To run it in Docker, you need to build an image of it.
```bash
docker build -t breeze .
```
From there, you can make a `docker-compose.yaml` file with your configuration and run it using `docker-compose up`.
It can also be installed directly if you have the Rust toolchain installed
```bash
cargo install --path .
```
## Usage
### Hosting
Configuration is read through environment variables, because I wanted to run this using `docker-compose`.
```
BRZ_BASE_URL - base url for upload urls (ex: http://127.0.0.1:8000 for http://127.0.0.1:8000/p/abcdef.png, http://picture.wtf for http://picture.wtf/p/abcdef.png)
BRZ_SAVE_PATH - this should be a path where uploads are saved to disk (ex: /srv/uploads, C:\brzuploads)
BRZ_UPLOAD_KEY (optional) - if not empty, the key you specify will be required to upload new files.

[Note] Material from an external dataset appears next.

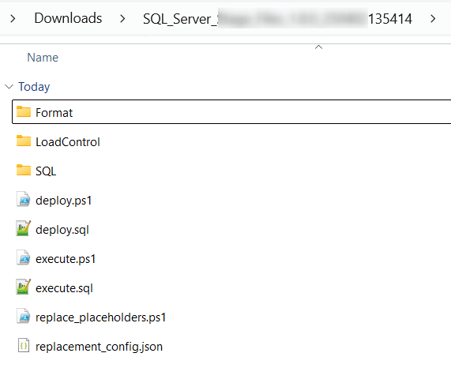
Task: Click the execute.ps1 PowerShell file icon
Action: click(23, 258)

BRZ_CACHE_UPL_MAX_LENGTH - this is the max length an upload can be in bytes before it won't be cached (ex: 80000000 for 80MB)

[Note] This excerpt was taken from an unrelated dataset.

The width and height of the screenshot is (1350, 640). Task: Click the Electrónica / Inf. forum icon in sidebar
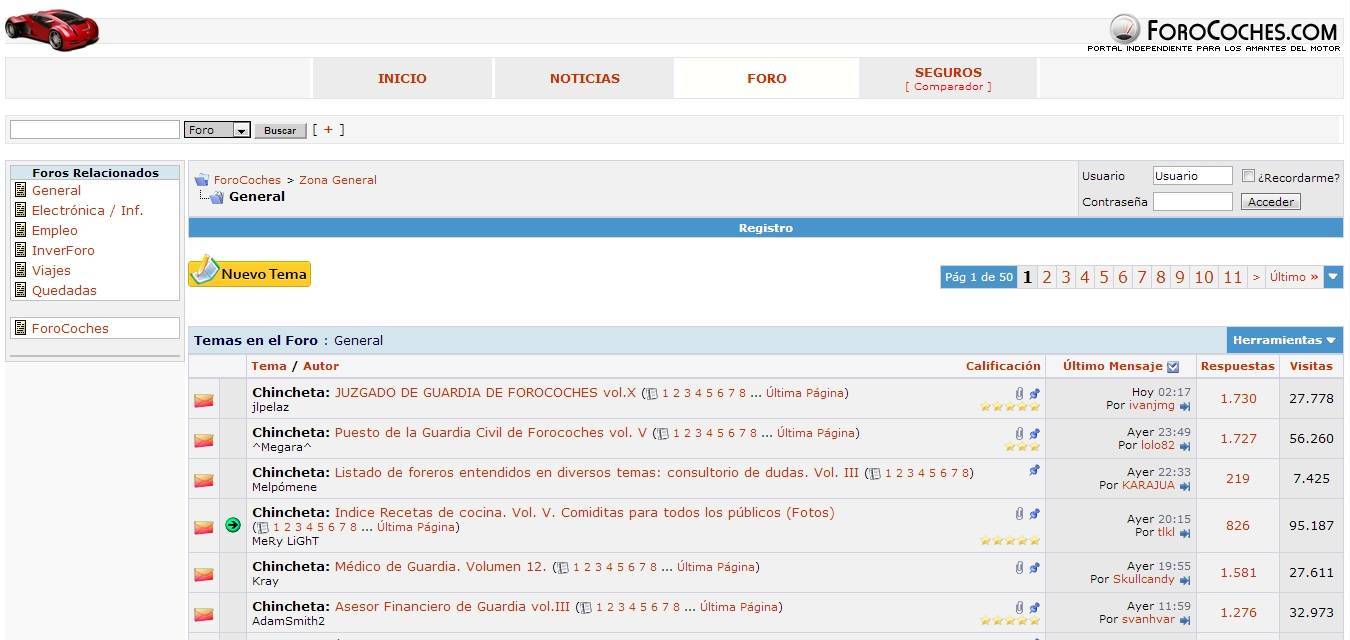click(x=20, y=210)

BRZ_CACHE_UPL_LIFETIME - this indicates how long an upload will stay in cache (ex: 1800 for 30 minutes, 60 for 1 minute)
BRZ_CACHE_SCAN_FREQ - this is the frequency of full cache scans, which scan for and remove expired uploads (ex: 60 for 1 minute)
BRZ_CACHE_MEM_CAPACITY - this is the amount of memory the cache will hold before dropping entries
```
### Uploading
The HTTP API is fairly simple, and it's pretty easy to make a ShareX configuration for it.
Uploads should be sent to `/new?name={original filename}` as a POST request. If the server uses upload keys, it should be sent to `/new?name={original filename}&key={upload key}`. The uploaded file's content should be sent as raw binary in the request body.